Dataset records:
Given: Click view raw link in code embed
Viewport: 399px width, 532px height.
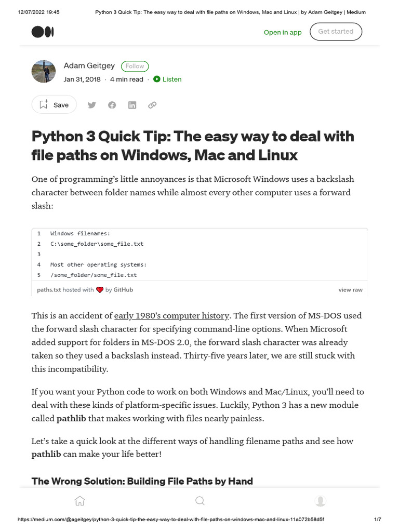Looking at the screenshot, I should pyautogui.click(x=350, y=290).
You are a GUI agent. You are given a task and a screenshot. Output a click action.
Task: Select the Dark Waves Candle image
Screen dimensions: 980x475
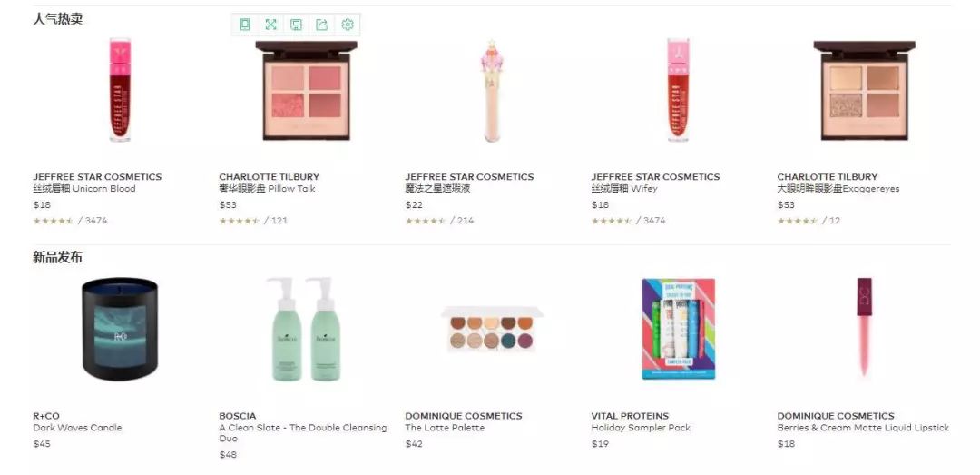point(120,329)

### Assigned task
Reproduce exactly, and only, the part of the entries above that runs from the line with "Task: Select the Dark Waves Candle image" to the last line, both included. Pictures stay out.

### Answer area
Task: Select the Dark Waves Candle image
Screen dimensions: 980x475
point(120,329)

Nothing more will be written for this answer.